Once Home to One of the City’s Fire Companies, a Piece of History on Santa Fe Avenue Now Houses a Newly Opened Independent, Boutique Hotel and Restaurant
Hospitality entrepreneur Dustin Lancaster—the mind behind Hotel Covell, Chinatown wine bar and bistro Oriel, among many other well-known projects—had to have patience in undertaking his latest project. It was more than 10 years ago that Lancaster first laid his eyes on the two-story historic building that was home to the Los Angeles Fire Department from 1927 to 1980.
So, in 2016, when the owner asked Dustin Lancaster to create a hotel “like Covell” there, he agreed without hesitation. Also an obvious choice for the entrepreneur: partnering with developer (and friend) Tyler Stonebreaker, founder, and CEO of Creative Space. And for the interior design, Lancaster immediately knew he could count on Sally Breer, co-founder of ETC.etera, who previously worked with him on Hotel Covell and Oriel, so this project was a natural continuation of their story.
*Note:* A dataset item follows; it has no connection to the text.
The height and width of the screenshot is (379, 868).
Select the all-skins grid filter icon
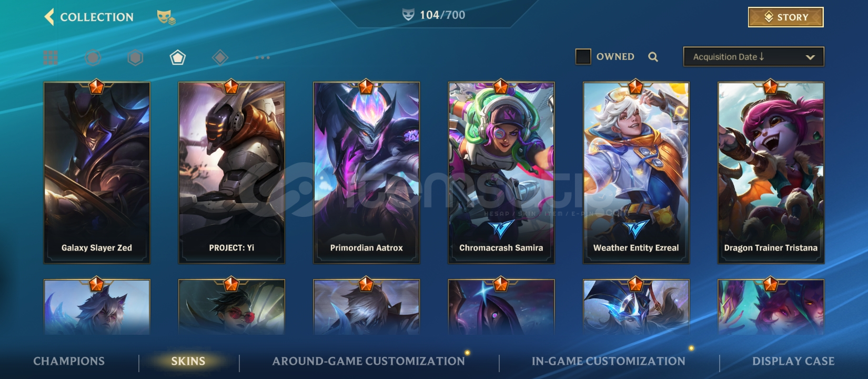(51, 57)
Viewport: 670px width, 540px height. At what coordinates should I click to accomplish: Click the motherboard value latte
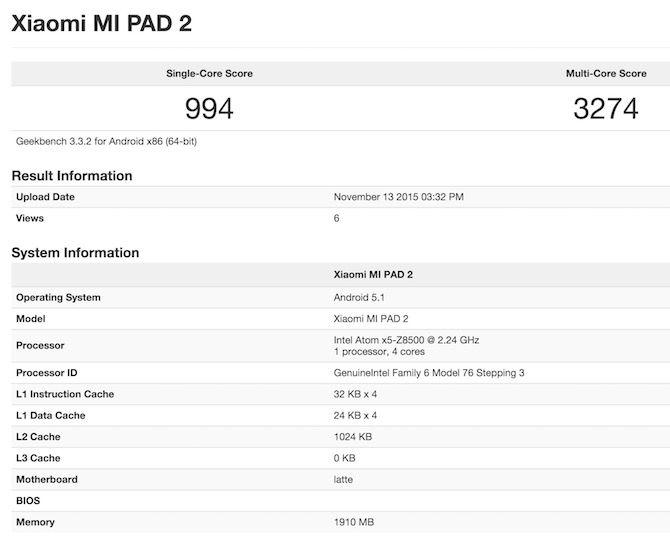pos(345,479)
Last April, the Firehouse Hotel opened in Los Angeles’s Arts District, becoming the very first boutique hospitality project in the neighborhood. Behind the original façade, with its two red doors that pay homage to the building’s past, guests discover a light-filled ground floor dedicated to the community.
It comprises the lobby-reception area; a café; a shop with products curated by Sally Breer’s ETC.etera business partner Jake Rodehuth-Harrison; and a bar and restaurant—led by chef Ashley Abodeely and pastry chef Rose Lawrence—with a patio. The space beyond the patio that was originally used as the firefighters’ handball court has been transformed into a private dining room that can accommodate 30 people seated or 40 to 50 people for cocktail parties.
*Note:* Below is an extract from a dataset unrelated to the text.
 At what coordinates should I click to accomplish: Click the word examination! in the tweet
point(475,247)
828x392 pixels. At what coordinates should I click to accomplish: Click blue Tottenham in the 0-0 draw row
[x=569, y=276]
Bespoke items created exclusively for the hotel by Los Angeles-based designers and makers such as Clare V., Block Shop, Hedley & Bennett and Robert Siegel, as well as design pieces and artworks (from curator and dealer Jonathan Pessin) by Atelier de Troupe, Brendan Ravenhill Studio, Converso and Wolfum, among others, personalize the spaces with a Southern Californian vibe.
All but one of the project’s nine rooms are located on the second floor and each has a door painted a different color (red, orange, yellow, green, blue, indigo, violet and white—the black door is on the ground floor), setting the tone of the décor inside. One key element for Sally Breer was to “first and foremost respect the architecture,” she says.
The original wood and concrete floors, factory windows, exposed wood-truss ceilings, pressed-tin panels, and niches initially used to house statuettes of the Virgin Mary to protect the firefighters were all preserved to honor the place’s bygone aesthetic and spirit.
According to Dustin Lancaster, the Firehouse Hotel is “very much about LA love.” Retro and elegant, quirky and cozy, the property has all the ingredients to seduce the local community.